DJ&A was tasked with conducting boundary surveys for 277 cabin lease sites on the east and west shores of Canyon Ferry Reservoir in Montana. This project involved locating and marking a 1-½-mile boundary line between federal and private land for the purpose of identifying property boundary lines on the ground. Such information was needed to inventory refuge fencing needs and to identify property boundary encroachment issues.
- Researched county courthouse records , BLM, GLO & BOR records
- Conducted cadastral corner surveys, private property corner surveys, aerial photo control surveys, reservoir flowage easement surveys, sanitation drainfield surveys, existing house site surveys, roadway easement surveys, and fire station lot surveys
- Facilitated local, state & federal agency meetings
- Performed monumentation of property pins
- Determined withdrawn lands vs. fee
- Assisted in deeds & patent preparation
- Prepared/filed Certification of Surveys (COS)
- Prepared/filed corner recordation
- Prepared easement documents
- Structure surveys (houses, docks, fences, etc.)
This project represents one of countless projects where DJ&A has been faced with finding solutions to problems resulting from conflicting title or physical evidence or “boundary conflicts.” DJ&A conducted thorough records research at the Bureau of Land Management (BLM) for the original General Land Office (GLO) survey (1944) and two BLM dependent retracement surveys (1961 and 1980) as well as at Broadwater County for filed private surveys. In the course of records research, DJ&A discovered a conflict between BLM’s record surveys and a private surveyor’s record of survey for the adjacent private ownership properties. DJ&A supplemented its office research with field reconnaissance in which existing monuments (private and federal) were located and observed in reference to on-the-ground features such as fences.

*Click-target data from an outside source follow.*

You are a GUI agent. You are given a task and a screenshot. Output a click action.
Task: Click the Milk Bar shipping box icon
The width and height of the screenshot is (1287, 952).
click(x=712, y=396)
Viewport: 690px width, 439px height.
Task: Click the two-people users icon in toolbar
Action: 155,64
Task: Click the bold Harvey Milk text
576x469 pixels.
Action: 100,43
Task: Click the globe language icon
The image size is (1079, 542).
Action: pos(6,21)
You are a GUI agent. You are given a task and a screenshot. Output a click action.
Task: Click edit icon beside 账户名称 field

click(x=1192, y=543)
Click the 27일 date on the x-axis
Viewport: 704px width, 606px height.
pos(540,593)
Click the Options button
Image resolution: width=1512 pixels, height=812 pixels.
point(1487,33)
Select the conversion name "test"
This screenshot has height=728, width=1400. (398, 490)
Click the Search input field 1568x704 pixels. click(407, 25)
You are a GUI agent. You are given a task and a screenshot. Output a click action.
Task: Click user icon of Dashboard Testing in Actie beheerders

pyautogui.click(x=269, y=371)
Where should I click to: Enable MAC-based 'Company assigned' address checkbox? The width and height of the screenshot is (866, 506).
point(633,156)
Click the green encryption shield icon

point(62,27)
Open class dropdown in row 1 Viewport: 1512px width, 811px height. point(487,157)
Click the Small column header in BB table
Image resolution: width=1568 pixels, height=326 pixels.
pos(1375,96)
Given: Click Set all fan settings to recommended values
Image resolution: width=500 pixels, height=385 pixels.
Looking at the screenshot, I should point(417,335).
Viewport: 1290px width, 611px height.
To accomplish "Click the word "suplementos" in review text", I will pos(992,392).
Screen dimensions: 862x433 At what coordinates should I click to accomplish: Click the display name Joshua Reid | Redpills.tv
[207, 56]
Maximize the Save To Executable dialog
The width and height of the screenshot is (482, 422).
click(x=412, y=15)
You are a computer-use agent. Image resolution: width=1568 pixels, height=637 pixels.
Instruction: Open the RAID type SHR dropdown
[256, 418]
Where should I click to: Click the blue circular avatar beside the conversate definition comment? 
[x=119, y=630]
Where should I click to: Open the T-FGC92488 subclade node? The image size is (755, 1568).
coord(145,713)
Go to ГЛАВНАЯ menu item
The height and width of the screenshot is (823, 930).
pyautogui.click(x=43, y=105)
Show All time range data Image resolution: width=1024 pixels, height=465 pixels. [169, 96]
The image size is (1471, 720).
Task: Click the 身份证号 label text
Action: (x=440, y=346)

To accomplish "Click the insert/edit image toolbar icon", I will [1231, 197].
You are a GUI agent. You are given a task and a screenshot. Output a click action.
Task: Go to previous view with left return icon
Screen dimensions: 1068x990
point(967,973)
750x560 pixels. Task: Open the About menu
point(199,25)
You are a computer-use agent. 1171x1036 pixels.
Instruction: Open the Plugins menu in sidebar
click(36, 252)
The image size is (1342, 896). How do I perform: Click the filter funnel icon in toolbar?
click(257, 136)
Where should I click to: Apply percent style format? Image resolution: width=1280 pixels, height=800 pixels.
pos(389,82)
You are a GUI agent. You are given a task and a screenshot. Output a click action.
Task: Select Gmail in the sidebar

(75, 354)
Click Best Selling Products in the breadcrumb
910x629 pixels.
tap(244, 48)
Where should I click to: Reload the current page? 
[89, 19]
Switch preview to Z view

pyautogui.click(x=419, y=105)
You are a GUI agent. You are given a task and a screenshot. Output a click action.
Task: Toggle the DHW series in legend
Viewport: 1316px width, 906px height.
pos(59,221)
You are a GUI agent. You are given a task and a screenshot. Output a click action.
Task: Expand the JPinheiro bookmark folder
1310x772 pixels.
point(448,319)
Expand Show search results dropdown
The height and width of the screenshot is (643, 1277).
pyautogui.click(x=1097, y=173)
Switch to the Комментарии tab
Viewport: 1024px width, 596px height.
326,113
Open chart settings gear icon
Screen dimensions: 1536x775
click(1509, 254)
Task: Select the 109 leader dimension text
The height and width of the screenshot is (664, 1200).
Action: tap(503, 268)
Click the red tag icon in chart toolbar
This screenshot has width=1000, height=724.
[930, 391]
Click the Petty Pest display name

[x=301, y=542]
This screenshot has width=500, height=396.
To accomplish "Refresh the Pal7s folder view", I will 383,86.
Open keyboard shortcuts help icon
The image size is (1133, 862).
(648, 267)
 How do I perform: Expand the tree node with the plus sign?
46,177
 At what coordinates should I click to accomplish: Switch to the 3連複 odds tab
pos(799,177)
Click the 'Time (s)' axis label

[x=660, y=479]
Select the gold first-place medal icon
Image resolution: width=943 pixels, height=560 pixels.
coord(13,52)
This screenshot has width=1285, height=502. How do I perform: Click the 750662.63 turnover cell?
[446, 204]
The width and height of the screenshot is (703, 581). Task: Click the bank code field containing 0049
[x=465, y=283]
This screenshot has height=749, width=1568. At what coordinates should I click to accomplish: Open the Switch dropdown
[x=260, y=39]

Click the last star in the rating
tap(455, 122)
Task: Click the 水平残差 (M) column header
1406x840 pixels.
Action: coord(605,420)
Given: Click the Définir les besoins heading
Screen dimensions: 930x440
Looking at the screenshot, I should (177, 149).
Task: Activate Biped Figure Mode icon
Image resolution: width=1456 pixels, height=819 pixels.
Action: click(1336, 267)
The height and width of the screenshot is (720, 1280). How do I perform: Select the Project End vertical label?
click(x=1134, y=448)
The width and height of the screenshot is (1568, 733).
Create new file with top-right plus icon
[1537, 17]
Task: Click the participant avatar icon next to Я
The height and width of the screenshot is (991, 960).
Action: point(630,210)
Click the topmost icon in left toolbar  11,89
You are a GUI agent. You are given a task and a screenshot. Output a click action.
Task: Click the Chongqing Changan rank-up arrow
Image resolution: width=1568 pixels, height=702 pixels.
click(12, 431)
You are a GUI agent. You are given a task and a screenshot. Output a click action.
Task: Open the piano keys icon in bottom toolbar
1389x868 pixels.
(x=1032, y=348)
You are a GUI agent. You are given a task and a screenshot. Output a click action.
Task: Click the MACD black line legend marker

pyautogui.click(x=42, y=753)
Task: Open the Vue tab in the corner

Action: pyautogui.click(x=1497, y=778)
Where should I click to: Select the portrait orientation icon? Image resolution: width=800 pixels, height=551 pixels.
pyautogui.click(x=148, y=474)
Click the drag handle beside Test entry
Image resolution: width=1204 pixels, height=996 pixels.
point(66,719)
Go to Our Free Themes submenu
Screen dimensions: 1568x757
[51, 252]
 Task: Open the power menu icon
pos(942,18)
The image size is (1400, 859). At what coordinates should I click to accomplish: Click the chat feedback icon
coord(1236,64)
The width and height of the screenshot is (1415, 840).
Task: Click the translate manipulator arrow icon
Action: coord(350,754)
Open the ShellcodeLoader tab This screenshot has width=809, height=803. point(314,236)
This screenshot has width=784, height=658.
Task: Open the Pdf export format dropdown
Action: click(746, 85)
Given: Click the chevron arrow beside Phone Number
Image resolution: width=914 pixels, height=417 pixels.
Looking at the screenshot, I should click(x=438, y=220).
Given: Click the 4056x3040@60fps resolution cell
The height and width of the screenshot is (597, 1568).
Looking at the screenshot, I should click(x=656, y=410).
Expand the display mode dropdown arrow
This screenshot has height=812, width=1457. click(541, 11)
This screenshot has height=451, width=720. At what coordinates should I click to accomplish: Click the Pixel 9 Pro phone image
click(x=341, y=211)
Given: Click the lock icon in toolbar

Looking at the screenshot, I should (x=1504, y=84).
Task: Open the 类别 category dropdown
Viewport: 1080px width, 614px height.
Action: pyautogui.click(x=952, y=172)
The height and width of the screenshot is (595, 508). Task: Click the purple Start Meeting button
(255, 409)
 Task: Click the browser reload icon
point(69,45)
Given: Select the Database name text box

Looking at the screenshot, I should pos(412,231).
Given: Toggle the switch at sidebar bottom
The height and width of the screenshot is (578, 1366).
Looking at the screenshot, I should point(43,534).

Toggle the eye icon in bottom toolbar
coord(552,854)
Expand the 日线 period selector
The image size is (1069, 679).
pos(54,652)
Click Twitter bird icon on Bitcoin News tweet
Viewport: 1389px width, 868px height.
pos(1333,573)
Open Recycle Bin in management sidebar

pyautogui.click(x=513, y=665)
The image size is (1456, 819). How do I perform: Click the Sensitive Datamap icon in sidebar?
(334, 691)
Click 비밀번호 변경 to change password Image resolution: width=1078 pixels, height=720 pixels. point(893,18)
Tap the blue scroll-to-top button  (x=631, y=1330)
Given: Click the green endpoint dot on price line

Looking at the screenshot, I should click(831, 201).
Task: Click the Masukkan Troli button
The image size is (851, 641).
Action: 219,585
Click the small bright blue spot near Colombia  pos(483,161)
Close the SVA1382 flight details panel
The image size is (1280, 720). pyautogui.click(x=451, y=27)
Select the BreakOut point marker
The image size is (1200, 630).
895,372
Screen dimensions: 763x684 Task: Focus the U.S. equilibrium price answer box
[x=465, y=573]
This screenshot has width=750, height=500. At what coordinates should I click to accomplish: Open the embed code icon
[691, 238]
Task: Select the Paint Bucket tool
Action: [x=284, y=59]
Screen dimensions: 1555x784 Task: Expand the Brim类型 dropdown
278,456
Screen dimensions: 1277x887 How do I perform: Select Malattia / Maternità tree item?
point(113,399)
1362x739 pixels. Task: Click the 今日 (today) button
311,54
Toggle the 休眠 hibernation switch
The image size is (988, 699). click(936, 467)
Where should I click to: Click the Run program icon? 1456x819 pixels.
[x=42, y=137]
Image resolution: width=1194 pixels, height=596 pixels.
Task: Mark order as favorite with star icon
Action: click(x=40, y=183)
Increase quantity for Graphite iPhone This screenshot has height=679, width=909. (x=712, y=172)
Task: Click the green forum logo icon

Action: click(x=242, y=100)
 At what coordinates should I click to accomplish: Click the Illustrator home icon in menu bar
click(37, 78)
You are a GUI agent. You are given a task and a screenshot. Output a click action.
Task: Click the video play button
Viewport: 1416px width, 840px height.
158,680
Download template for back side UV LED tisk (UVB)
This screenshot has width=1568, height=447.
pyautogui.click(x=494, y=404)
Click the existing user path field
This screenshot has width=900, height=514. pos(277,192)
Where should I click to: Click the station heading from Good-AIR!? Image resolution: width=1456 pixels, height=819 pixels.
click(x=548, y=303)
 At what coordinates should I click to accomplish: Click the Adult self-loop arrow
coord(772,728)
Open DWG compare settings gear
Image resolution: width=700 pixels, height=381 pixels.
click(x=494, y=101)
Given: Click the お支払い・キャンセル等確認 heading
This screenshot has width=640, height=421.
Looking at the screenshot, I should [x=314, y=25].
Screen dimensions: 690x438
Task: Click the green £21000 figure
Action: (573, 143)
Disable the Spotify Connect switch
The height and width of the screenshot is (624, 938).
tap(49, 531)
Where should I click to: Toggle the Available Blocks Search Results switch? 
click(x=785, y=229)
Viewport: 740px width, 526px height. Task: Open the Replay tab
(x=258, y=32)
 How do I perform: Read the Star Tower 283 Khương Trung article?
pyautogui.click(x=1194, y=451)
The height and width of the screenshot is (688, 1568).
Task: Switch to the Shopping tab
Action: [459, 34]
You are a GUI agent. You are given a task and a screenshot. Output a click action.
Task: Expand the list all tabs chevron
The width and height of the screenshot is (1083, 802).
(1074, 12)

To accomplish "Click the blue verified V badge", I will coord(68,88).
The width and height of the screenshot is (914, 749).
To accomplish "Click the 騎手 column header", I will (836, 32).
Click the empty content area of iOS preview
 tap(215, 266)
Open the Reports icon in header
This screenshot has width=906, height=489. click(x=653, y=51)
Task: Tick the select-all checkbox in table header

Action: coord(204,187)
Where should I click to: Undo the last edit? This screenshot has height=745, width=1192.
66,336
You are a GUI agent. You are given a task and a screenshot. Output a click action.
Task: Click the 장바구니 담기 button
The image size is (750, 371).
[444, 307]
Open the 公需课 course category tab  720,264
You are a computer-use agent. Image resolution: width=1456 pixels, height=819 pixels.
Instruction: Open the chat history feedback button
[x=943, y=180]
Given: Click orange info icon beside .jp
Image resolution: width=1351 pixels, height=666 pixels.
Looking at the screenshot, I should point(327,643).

Ultimately, DJ&A’s Surveyor of Record decided to hold the original BLM monument based on the following: the 1961 BLM survey was an original survey; the original monument had been observed, fenced and recognized as an occupation line between the federal government wildlife management area and the adjacent private party improvements for nearly 50 years. Our decision process was presented to the State BLM Cadastral Surveyor, in which he concurred with our decision on the resolution of this boundary conflict.